The global wave of refugees and displaced persons presents an overwhelming challenge to agencies, NGOs and supporting services driven by conflicts and environmental crises. Traditional donor dependency and relief models look less and less sustainable in a world of economic downturns and donor fatigue. There has to be a new way forward backed by the private sector and civil society, where refugees become economic actors with rights, instead of helpless dependents.
Developing countries can gain from refugee flows - they just need to use economics in humanitarian interventions. Instead of allowing economic growth to be undermined by islands of dependency among refugees and displaced persons, we can use market-driven approaches to accelerate development to meet humanitarian needs.
As the Oxford Refugee Studies Centre has pointed out, many refugees are hosted for more than 17 years in the countries they take refuge in, and that private sector solutions must replace traditional refugee assistance. Refugees and victims of war and famine in South Sudan, Somalia, Northern Uganda and Northern Nigeria are all in urgent need of income that can be sustained for however long they are displaced. We need economics with a smiling face and a social perspective in order to offer alternatives to dependency.
Since 2016 Uganda has been adapting to the influx of refugees to the country from South Sudan. The national government, donors, and refugee support agencies have had to quickly put together a response that avoids prolonged dependence and minimizes the prospect of alienated youth, crime and violence. Failure risks destabilization, dissidence, and perhaps illegal migration to Europe or other parts of Africa.
Donors and development contractors have to think their way through this. The penalty for not getting ahead will be to have long-standing development interventions sunk by a wave of new social and political problems. Adaptation and innovation will mean that we meet humanitarian needs with updated and adapted market development strategies, leading to accelerated and more sustainable development.
There is also a brutal truth to why we need to bring markets into humanitarian programmes: donors will not be able to pay for long-term dependency – not least due to the current mix of Western disillusion and populist realpolitik in international affairs. And rapid development rather than transitional dependency is the best way to make the best of the support currently available.
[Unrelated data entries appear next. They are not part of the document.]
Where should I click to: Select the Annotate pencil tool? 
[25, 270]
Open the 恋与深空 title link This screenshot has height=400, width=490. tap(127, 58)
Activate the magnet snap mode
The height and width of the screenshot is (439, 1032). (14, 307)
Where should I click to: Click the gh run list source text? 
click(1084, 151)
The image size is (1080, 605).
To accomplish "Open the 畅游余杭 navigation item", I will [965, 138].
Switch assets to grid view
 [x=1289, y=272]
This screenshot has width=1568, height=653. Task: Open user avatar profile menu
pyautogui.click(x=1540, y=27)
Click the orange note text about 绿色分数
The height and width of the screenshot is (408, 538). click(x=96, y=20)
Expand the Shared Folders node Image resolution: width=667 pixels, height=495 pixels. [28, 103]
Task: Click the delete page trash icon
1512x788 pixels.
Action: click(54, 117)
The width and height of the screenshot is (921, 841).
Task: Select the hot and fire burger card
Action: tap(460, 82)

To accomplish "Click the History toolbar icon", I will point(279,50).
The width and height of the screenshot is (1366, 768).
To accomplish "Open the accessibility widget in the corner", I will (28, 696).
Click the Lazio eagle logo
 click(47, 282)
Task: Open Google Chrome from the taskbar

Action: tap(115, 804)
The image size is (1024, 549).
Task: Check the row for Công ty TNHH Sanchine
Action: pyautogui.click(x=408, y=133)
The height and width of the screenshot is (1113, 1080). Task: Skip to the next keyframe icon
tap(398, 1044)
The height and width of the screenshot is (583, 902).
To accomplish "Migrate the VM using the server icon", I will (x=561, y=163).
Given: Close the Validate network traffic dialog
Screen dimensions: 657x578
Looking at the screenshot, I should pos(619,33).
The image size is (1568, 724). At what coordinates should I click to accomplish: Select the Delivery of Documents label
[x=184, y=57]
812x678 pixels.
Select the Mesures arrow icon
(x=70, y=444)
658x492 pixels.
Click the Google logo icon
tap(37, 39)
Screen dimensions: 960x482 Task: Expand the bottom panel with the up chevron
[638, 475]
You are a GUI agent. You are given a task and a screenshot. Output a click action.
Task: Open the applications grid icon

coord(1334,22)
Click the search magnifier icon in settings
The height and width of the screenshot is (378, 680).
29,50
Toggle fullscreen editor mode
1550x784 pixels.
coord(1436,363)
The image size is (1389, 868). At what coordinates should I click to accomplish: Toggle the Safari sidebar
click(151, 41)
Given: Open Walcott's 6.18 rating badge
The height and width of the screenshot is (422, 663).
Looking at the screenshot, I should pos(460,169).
Uganda is a useful case study because it has highly progressive refugee policies. Government and communities are welcoming newcomers out of solidarity and as an economic asset. Community Refugee Hosting Areas (CRHAs) are being used to allocate land, with resources going 70% to refugees and 30% to the hosting population.
A recent UNHCR survey shows how programmes such as NUTEC, a UK government funded agricultural development programme managed by Palladium, can adapt to the economic demands of refugees. 50 per cent of refugees sampled in ten community hosting areas all over Uganda reported they had some access to land, of which half was allocated by the government, 23 per cent was rented, 19 per cent had been provided by local communities and eight per cent was borrowed. The survey also revealed production of sorghum, maize, millet, simsim, cassava and potatoes by refugees in Northern Uganda. To boost production and incomes, refugee farmers were shown to need improved access to seeds, production tools, equipment and storage.
NUTEC is supporting Uganda’s efforts to boost development among refugees by focusing on opportunities for agricultural market based input and aggregation models. This means promoting value chains where small scale farmers directly serve nearby markets for growing populations. It also means strengthening large-scale commercial farming and its capacity for the production of staple foods, and linking aggregators to smallholder producers. Systemic market development approaches focused on value chains to improve input supply, production and distribution, have great potential.
Bringing market development into humanitarian responses offers the prospect of more sustainable livelihoods for refugees, avoiding the consequences of long-term dependency. In so doing we can also protect existing market development projects threatened by such conditions and use them as platforms to build a comparative advantage in rapid economic responses. These can be adapted and deployed wherever and wherever such challenges arise, and starting now gives us the chance to learn for the future when similar challenges arise again.
We need to bring economics into the humanitarian space, before our failure to do so threatens economic development itself.